Constant Mutamba écope de trois ans de travaux forcés, assortis de cinq ans d’inéligibilité et d’interdiction d’accès à toute fonction publique, à l’issue de son procès.
Un procès emblématique
Âgé de 37 ans, avocat de formation, Constant Mutamba avait été nommé garde des Sceaux en 2024 avant de tomber en disgrâce au début de l’année 2025. Poursuivi pour le détournement de 19 millions de dollars américains, destinés à la construction d’une nouvelle prison à Kisangani, il a toujours rejeté les accusations portées contre lui, se présentant comme la victime d’une cabale politique.
Selon l’accusation, l’ancien ministre aurait ordonné, le 16 avril dernier, le transfert de la somme depuis le Fonds de réparation et d’indemnisation des victimes des activités illicites de l’Ouganda en RDC (FRIVAO) vers un compte bancaire récemment ouvert au nom de Zion Construction. Cette société aurait bénéficié du marché en dehors de toute procédure régulière de passation, ce qui constituerait une violation grave des règles de gestion publique.
« La Cour juge que ces violations répétées des règles de procédure et la précipitation dans cette passation de marché avaient pour objectif de capter les fonds de l’État afin d’enrichir frauduleusement la société Zion Construction », a déclaré le juge Jacques Kabasele lors du prononcé du verdict.
Une condamnation moins lourde que les réquisitions
Le ministère public avait requis dix ans de travaux forcés ainsi qu’une interdiction prolongée d’exercer des fonctions publiques, de voter et d’être éligible. La Cour a finalement retenu une peine plus clémente : trois ans, tout en ordonnant la restitution des 19 millions de dollars détournés et le paiement des frais d’instance.
Constant Mutamba a été escorté hors du tribunal par la Police nationale congolaise et placé sous mandat de dépôt. Ses partisans, qui s’étaient rassemblés devant sa résidence à Kinshasa dans la nuit précédant l’audience, avaient été dispersés par les forces de l’ordre.
Une stratégie politique assumée
Tout au long de son procès, l’ancien ministre a multiplié les comparaisons avec des figures historiques, se présentant comme un leader persécuté par un appareil judiciaire “malade”. Lors de son ultime prise de parole, le 13 août, il avait évoqué Nelson Mandela, Lula da Silva, Patrice Lumumba et Étienne Tshisekedi, allant jusqu’à se recueillir sur les mausolées des deux derniers à Kinshasa.
Cette posture lui a permis de renforcer son image d’opposant victime d’une cabale politique. Néanmoins, sa condamnation le prive de toute ambition électorale à court terme : sauf retournement de situation, il ne pourra pas briguer la magistrature suprême lors de la présidentielle de 2028.

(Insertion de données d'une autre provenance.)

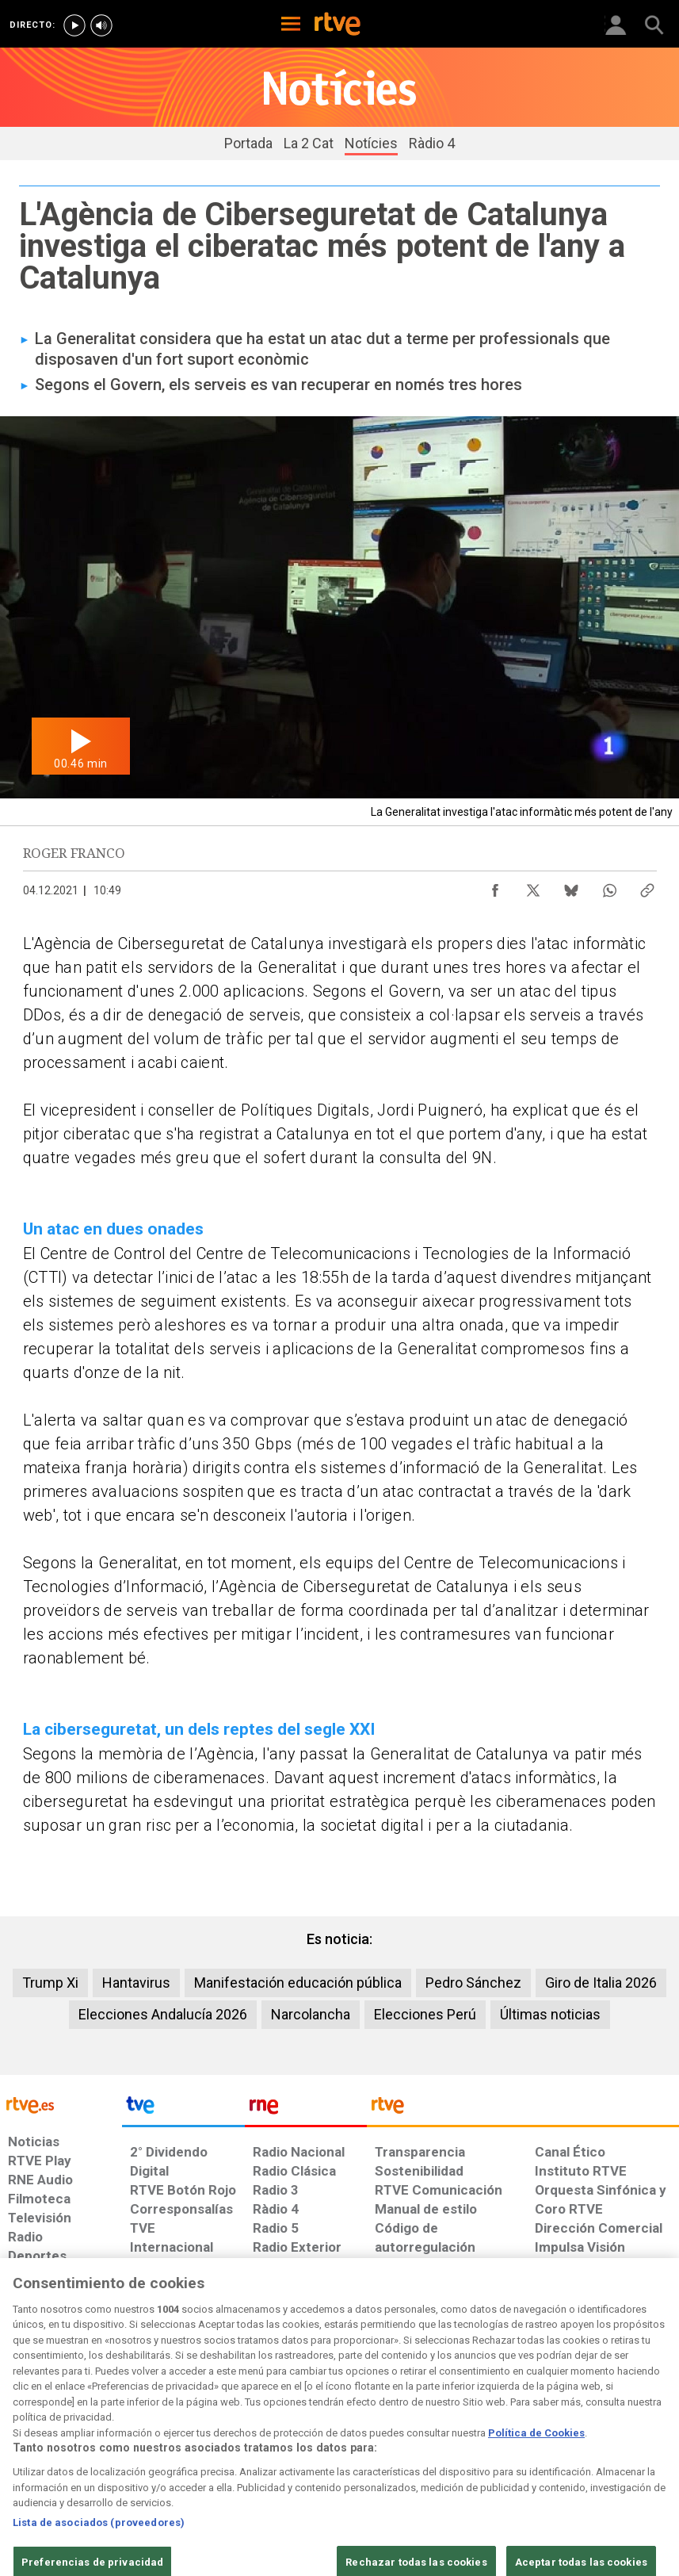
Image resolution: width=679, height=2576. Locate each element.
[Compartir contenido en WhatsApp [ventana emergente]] (609, 886)
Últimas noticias (550, 2014)
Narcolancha (310, 2014)
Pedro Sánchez (473, 1982)
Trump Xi (50, 1982)
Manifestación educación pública (298, 1982)
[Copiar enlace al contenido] (647, 886)
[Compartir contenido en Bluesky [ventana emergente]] (571, 886)
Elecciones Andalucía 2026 (162, 2014)
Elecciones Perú (425, 2014)
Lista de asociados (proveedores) (99, 2562)
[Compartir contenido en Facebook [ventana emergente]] (495, 886)
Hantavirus (136, 1982)
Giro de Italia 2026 (601, 1982)
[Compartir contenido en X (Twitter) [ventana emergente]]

Une affaire à forte charge symbolique
Ce procès, très médiatisé, revêt une portée symbolique forte dans un pays régulièrement secoué par des scandales de corruption. Ancien ministre de la Justice, Constant Mutamba incarnait, aux yeux de nombreux Congolais, une contradiction flagrante : celui qui devait garantir l’intégrité du système judiciaire est désormais condamné pour l’avoir trahi.
Pour ses partisans, il s’agit toutefois d’une justice instrumentalisée à des fins politiques. Le camp présidentiel, lui, présente ce verdict comme une preuve de la détermination de l’État à lutter contre l’impunité et à assainir la gestion publique.